Начальник мой, Борис Варламыч, партейный конечно, был честным и бесхитростным, распоряжения старался не писать, в грамоте был не очень силён, говорил: «При царе пели Боже его храни, красные пришли, научили Интернационал, а появились англичане — какое уж там пение!». Когда увидел, что я пишу авторучкой письмо в трест, попросил не делать этого никогда, сказал: «Надо всегда писать химическим карандашом, получив резолюцию от начальника на твоём письме, подчинённый подумает — видно писано под копирку, надо выполнять — а ты пером!». Наш бухгалтер подписывался до того витиевато- кренделевато — залюбуешься, а я ставил крючки. Приехал Большой Начальник, пожурил меня, сказав, что товарищ Каганович, очень занятый человек, подписывает все важные бумаги полным именем и фамилией. С тех пор и я так делаю. Работать с ним было легко, он прекрасно знал правила игры, правда, когда приезжало большое начальство, просил меня придумать, почему его нет на месте. И я, вместо того чтобы пойти на бережок позагорать с Ниной и малышом, напускал на себя соответствующий вид и являлся пред начальственные очи.
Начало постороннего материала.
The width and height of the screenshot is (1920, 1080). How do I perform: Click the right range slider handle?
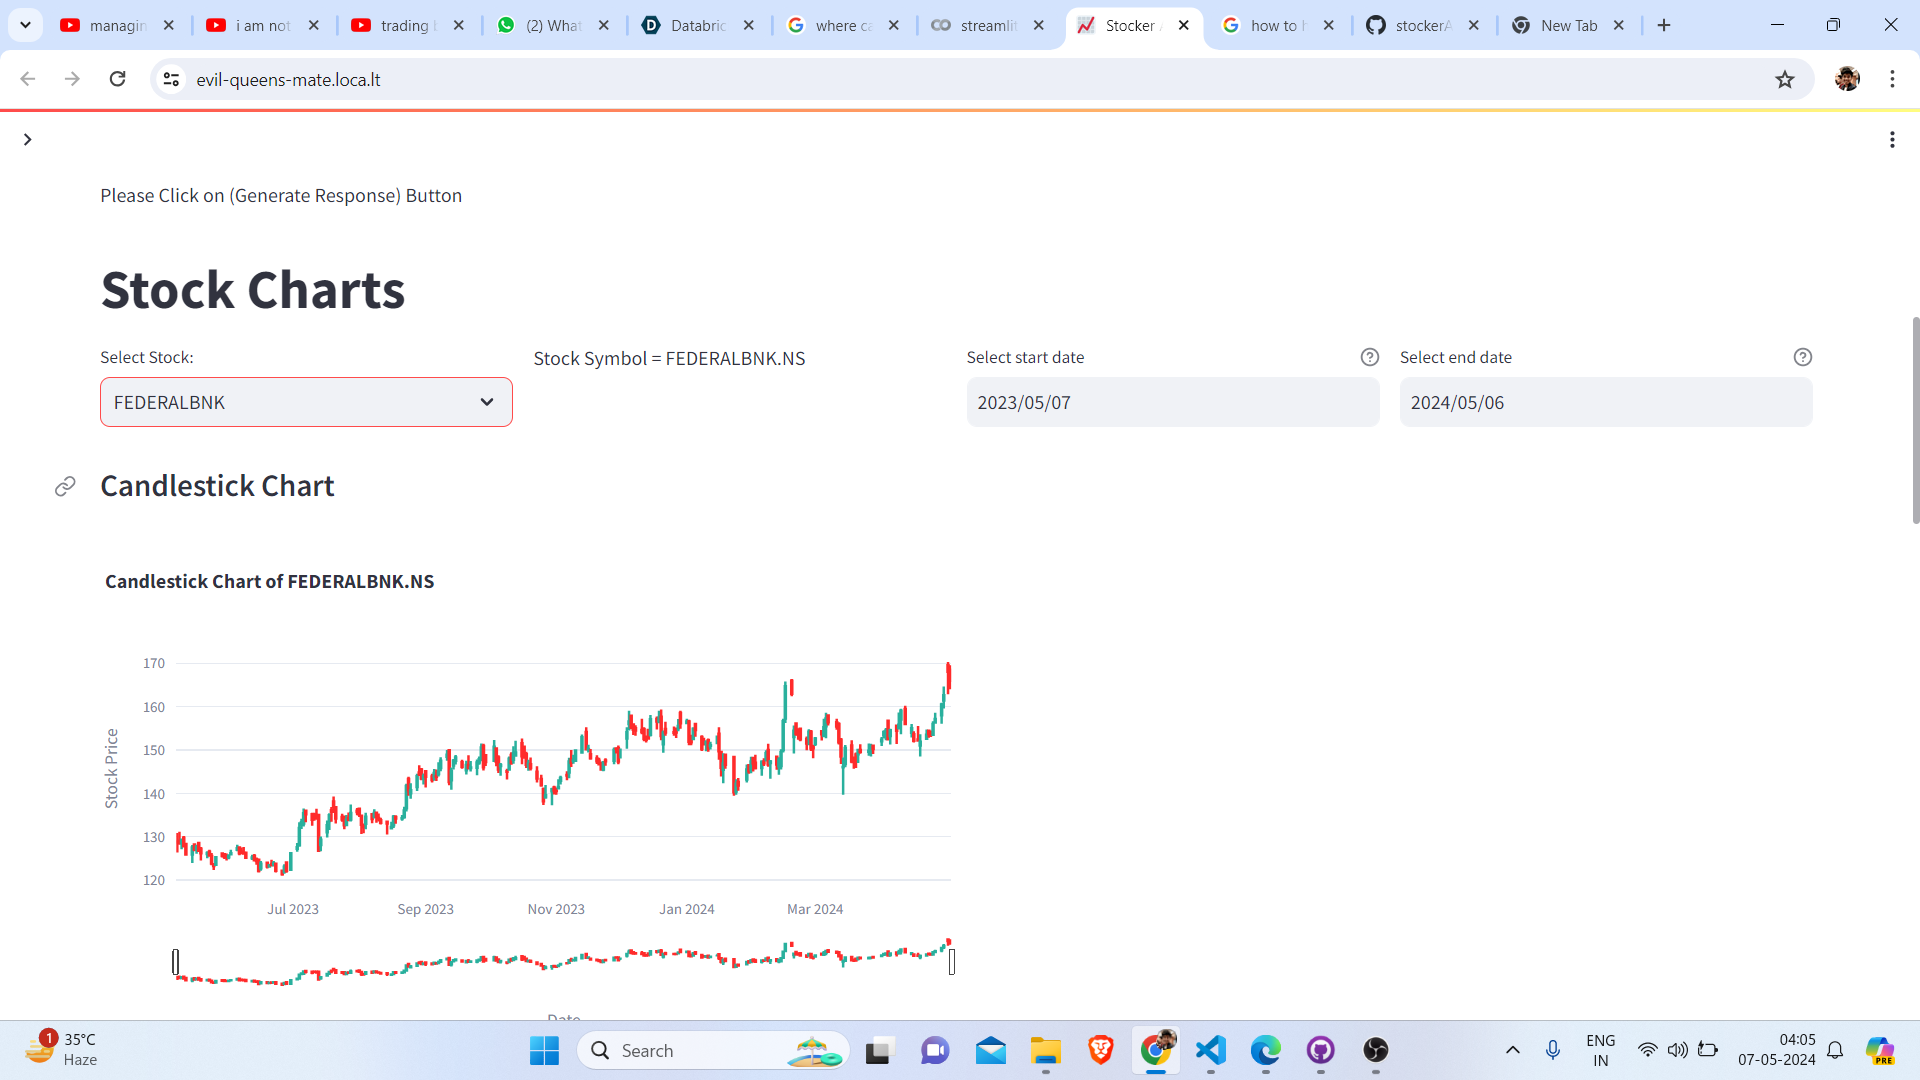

Бережок этой реки был особый — вот лежишь на песочке, зачерпнёшь песок в ладошку, дунешь — песочек меленький улетит, а на ладони крупинки рубина остаются. Собирать нельзя — за это можно срок получить — как докажешь, что там не было больших камней!
Фимочка тоже был распределён в место чуть выше меня по Двине, в посёлок Рочегда, в ту же организацию, что и меня. Может быть, он был разумнее, быстренько рванул оттуда, даже не сказавшись (может и конспирации ради), но мне бежать обратно туда, где не дали делать то, что я хотел и мог, и проситься «возьмите меня, я очень умный», не захотелось.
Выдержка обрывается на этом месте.